Fiesco. Morgen Mittag will ich eure Meinungen sammeln.
Verrina. Morgen Mittag denn. Gute Nacht, Fiesco! Bourgognino, komm! Du wirst etwas Seltsames hören. (Beide ab.)
Fiesco (zu den Andern). Geht ihr zu den Hinterthoren hinaus, daß Dorias Spionen nichts merken. (Alle entfernen sich.)
Fiesco, der nachdenkend auf und nieder geht.
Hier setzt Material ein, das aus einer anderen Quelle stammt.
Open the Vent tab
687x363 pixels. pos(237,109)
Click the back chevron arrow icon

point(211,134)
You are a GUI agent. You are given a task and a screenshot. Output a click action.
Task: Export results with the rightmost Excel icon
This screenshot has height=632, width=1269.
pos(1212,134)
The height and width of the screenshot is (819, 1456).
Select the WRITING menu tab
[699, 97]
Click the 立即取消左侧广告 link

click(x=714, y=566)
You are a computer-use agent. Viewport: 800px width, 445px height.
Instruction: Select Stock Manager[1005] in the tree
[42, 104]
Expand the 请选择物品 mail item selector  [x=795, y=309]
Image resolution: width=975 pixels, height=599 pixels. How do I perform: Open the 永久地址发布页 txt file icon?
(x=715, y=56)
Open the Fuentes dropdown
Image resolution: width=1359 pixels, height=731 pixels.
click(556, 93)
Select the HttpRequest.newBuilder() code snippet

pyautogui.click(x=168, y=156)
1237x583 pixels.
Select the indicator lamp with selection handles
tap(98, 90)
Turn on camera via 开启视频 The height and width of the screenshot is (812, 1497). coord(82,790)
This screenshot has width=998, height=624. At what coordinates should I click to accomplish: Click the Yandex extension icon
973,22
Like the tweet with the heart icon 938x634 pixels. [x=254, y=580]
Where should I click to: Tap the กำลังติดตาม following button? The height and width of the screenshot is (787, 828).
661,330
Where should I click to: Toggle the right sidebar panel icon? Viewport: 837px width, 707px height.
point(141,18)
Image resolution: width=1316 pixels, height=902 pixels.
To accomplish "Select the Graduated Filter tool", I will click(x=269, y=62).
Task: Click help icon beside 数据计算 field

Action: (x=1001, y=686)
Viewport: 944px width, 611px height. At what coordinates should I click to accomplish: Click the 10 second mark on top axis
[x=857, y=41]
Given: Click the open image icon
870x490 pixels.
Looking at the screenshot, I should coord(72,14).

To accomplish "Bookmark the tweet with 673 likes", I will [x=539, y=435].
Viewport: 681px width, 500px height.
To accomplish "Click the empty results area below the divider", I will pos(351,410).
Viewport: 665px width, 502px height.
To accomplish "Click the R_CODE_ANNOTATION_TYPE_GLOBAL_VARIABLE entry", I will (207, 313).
Welch ein Aufruhr in meiner Brust! welche heimliche Flucht der Gedanken – Gleich verdächtigen Brüdern, die auf eine schwarze That ausgehen, auf den Zehen schleichen und ihr flammroth Gesicht furchtsam zu Boden schlagen, stehlen sich die üppigen Phantome an meiner Seele vorbei – Haltet! haltet! Laßt mich euch ins Angesicht leuchten – ein guter Gedanke stählet des Mannes Herz und zeigt sich heldenmäßig dem Tage. – Ha! ich kenne euch! – das ist die Liverei des ewigen Lügners – verschwindet! (Wieder Pause, darauf lebhafter.) Republikaner Fiesco? Herzog Fiesco? – Gemach – Hier ist der gähe Hinuntersturz, wo die Mark der Tugend sich schließt, sich scheiden Himmel und Hölle – Eben hier haben Helden gestrauchelt, und Helden sind gesunken, und die Welt belagert ihren Namen mit Flüchen – Eben hier haben Helden gezweifelt, und Helden sind still gestanden und Halbgötter geworden – (Rascher.) Daß sie mein sind, die Herzen von Genua? Daß von meinen Händen dahin, dorthin sich gängeln läßt das furchtbare Genua? – O über die schlaue Sünde, die einen Engel vor jeden Teufel stellt – Unglückselige Schwungsucht! uralte Buhlerei! Engel küßten an deinem Halse den Himmel hinweg, und der Tod sprang aus deinem kreißenden Bauche – (Sich schaudernd schüttelnd.) Engel fingst du mit Sirenentrillern von Unendlichkeit – Menschen angelst du mit Gold, Weibern und Kronen! (Nach einer nachdenkenden Pause, fest.) Ein Diadem erkämpfen ist groß. Es wegwerfen ist göttlich. (Entschlossen.) Geh unter, Tyrann! Sei frei, Genua, und ich (sanft geschmolzen) dein glücklichster Bürger!